The objective of this study was to evaluate potential use of the naturally occurring isotopic carbon (C) in soil organic matter to help evaluate paleoclimate in the Central United States. Sampling sites were selected on major geomorphic units with similar slope and aspect in three soil temperature regimes and three soil moisture regimes within the historic grasslands in US Great Plains and Western Corn Belt. Soil samples were collected from approximate 0- to 5- and 5- to 10-cm (A1 and A2 profile) depths and by genetic soil horizon thereafter in pits dug by back-hoe or by hand to ∼2 m depth. Bulk density and soil texture were determined.

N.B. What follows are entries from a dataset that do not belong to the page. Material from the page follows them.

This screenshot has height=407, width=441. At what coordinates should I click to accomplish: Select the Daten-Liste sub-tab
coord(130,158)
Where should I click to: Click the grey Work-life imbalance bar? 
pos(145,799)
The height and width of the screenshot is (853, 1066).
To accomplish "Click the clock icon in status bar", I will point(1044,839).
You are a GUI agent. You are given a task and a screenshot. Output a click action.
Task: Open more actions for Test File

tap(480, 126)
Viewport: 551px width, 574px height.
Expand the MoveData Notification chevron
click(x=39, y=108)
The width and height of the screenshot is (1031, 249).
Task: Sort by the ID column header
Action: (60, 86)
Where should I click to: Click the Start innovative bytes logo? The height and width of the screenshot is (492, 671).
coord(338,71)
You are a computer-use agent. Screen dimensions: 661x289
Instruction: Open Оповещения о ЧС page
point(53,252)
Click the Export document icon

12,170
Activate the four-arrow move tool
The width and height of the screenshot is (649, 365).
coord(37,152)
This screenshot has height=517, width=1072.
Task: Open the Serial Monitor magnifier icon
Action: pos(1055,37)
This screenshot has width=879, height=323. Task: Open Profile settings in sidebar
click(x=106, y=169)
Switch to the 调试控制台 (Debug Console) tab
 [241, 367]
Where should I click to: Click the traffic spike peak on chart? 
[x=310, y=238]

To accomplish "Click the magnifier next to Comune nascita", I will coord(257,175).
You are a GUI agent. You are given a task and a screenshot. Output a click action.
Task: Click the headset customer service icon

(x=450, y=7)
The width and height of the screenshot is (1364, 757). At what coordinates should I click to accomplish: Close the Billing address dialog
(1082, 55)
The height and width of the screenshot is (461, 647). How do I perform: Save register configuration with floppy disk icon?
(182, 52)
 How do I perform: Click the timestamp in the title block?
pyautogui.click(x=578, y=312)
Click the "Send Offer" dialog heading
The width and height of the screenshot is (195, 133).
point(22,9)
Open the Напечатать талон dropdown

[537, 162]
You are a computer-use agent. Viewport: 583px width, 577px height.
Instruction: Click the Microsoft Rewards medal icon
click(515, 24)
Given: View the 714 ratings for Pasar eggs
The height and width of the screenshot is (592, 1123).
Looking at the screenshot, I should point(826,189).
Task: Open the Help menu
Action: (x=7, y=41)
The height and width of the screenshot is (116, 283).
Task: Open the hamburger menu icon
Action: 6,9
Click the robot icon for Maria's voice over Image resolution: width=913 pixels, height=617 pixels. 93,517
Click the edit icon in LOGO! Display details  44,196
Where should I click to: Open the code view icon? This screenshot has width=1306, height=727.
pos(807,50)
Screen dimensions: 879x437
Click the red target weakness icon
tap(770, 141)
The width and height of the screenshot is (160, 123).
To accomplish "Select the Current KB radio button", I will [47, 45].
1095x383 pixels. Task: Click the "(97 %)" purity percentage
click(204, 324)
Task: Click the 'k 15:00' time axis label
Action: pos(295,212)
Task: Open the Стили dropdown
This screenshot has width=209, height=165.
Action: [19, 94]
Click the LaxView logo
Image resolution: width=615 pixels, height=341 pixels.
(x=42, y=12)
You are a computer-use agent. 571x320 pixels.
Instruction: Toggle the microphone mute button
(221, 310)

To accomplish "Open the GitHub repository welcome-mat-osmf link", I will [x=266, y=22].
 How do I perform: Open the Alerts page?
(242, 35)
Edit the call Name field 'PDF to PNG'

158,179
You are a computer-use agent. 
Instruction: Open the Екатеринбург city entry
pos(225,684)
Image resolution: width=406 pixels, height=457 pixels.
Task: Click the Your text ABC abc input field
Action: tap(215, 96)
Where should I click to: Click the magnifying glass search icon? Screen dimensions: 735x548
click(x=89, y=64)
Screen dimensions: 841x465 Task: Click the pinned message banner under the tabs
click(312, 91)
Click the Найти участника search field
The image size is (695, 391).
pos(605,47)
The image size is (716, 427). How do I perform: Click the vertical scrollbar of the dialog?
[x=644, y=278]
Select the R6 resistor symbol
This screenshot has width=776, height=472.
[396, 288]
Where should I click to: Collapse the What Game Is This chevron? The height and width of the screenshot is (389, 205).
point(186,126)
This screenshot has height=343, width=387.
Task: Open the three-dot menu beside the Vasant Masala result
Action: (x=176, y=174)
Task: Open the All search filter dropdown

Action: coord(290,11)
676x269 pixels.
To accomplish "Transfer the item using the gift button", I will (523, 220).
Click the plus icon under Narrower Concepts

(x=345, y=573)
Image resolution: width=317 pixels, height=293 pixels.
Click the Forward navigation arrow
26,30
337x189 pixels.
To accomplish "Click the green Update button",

Sieved, handpicked, and delimed subsamples of soil from each horizon were analyzed for total soil organic carbon (SOC) and δ 13 C and 14 C dated (as mean residence time of SOC in calendar yr B.P.). Data from some sites support that major aeolian movement of soil occurred during the Holocene, often coincidental with literature reports of long periods of drought. However, soil profiles provide a low-resolution record of drought and/or wetter climatic conditions and thus time frames are general. Measurement of SOC age and δ 13 C signature in soil horizons was related to preboreal warming during entry into the Holocene. An important question raised by our data but requiring further confirmation by other studies is the timing of the peak of the Medieval Warm Period that is reported to have occurred prior to commencement of climate cooling that preceded the Little Ice Age. Based on δ 13 C, our data indicate a change from C 4 plants to increasing C 3 plant dominance (as a surrogate of cooler temperature) at ∼1,500 yr B.P., whereas the reported start of the Little Ice Age is ∼600 yr B.P. In summary, the approach we used holds promise as an additional proxy for evaluating prior climate back thousands of years, but additional measurements besides those from the isotopes of C will be needed.